What causes alopecia in females?
Female baldness can present itself similarly to men, however, because women typically have longer hair, they can hide the symptoms of alopecia areata (and other types of hair loss) for longer. The main causes of hair fall in females include traction alopecia, genetics, medication and hormones.
Which treatment options are best for hair fall?
Topical corticosteroids are often prescribed as the initial treatment option for alopecia areata. They are used as intralesional injections or tablets. Steroids suppress immune reactions and promote new hair growth. Steroid treatment for hair fall takes only a few weeks before it starts to work.

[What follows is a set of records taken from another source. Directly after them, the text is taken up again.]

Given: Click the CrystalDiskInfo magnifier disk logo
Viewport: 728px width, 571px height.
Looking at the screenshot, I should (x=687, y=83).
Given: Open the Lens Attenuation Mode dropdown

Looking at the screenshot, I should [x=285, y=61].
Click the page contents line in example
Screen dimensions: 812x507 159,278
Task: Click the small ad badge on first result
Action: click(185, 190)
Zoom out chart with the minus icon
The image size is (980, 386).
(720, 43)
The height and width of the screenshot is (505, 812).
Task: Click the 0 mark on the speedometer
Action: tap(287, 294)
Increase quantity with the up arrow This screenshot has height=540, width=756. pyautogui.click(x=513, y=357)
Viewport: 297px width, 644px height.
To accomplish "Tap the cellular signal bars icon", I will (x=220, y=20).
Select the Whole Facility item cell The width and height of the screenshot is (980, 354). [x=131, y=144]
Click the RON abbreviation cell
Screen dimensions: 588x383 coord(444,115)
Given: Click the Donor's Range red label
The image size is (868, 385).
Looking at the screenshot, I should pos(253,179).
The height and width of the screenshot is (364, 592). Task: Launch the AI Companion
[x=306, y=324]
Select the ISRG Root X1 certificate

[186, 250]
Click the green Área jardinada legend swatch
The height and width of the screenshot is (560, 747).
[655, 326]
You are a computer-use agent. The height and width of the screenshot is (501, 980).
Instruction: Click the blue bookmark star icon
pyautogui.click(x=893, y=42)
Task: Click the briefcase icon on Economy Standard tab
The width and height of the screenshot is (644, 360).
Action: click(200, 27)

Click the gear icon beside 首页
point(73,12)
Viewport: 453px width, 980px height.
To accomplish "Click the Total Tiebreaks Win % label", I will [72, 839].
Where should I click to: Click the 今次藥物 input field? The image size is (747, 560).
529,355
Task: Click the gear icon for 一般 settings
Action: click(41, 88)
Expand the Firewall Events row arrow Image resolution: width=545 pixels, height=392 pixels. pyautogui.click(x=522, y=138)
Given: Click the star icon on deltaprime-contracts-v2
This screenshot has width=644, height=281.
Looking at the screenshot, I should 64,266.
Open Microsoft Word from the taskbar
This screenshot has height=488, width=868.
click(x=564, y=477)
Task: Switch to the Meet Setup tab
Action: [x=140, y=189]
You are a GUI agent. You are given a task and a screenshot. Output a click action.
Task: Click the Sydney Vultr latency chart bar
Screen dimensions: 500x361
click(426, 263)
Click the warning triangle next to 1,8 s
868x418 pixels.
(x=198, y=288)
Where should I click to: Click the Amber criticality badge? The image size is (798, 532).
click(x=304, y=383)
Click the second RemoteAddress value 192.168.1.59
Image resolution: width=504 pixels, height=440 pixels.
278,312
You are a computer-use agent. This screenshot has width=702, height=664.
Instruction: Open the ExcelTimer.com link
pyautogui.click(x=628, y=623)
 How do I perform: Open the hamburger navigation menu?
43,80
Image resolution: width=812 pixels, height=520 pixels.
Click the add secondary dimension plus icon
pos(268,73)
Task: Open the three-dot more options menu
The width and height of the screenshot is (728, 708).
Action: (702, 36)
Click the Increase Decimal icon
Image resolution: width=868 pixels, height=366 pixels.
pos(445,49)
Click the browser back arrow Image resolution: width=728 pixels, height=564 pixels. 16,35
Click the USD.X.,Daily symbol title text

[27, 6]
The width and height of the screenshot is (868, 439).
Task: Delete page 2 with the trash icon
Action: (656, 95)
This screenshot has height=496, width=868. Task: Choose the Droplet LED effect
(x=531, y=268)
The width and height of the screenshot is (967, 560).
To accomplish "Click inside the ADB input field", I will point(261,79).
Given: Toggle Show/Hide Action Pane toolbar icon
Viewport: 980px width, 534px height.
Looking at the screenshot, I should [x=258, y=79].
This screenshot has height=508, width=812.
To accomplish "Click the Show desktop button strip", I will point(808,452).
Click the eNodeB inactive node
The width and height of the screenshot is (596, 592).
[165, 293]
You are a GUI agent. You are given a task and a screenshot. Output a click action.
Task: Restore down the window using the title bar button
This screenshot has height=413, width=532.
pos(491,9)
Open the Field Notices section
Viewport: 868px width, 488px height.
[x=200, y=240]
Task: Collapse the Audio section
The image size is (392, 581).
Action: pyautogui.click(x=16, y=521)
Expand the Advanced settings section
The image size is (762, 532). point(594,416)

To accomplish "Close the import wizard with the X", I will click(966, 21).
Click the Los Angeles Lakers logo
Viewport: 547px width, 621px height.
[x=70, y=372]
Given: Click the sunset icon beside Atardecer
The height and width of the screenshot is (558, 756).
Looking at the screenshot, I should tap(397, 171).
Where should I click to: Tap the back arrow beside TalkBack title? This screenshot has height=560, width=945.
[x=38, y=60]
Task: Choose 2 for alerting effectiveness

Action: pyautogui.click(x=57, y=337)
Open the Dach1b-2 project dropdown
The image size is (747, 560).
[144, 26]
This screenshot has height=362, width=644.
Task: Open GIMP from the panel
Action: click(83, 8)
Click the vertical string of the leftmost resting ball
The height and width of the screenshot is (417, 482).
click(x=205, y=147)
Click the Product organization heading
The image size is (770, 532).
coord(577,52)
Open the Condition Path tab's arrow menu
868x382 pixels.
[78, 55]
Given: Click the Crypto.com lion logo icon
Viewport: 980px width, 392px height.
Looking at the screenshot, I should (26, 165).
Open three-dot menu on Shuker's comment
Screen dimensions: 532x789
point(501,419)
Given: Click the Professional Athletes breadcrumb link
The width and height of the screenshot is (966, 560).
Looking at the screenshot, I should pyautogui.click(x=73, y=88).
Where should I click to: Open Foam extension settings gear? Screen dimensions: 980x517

Finasteride blocks the action of 5-alpha reductase which therefore prevents this enzyme from converting into the testosterone that attacks the hair follicles. Applying minoxidil or finasteride every day is imperative in order to see results.
By accelerating the natural hair cycle, 5% topical minoxidil stimulates hair growth. When combined with steroids it’s even more effective. Before using minoxidil, you should first consult your doctor because it has well-known side effects.
If hair loss isn’t responding to medication or lifestyle changes, or if it’s not caused by an autoimmune disease, then we recommend making a hair transplant.
This is because, with autoimmune diseases, the body will continue to attack the hair follicles even after moving them to the new location.
Thus, a hair transplant doesn’t work for alopecia areata, however, it’s an effective long-term solution for conditions like pattern hair loss.
A large part of a person’s life is their appearance thus when this is compromised by uncontrollable hair loss it’s distressing.
With advancements in treatment methods, you can find natural remedies and medical treatments for every type of balding issue.
However, some treatments take time before hair grows. Thus, hair transplants are leading the way, across the world, as the most effective form of hair loss treatment.
Depending on the cause of alopecia, there are numerous effective treatments. However, a hair transplant is the only treatment option that is a long-term one-off procedure, as others require a daily application or have numerous and significant side effects.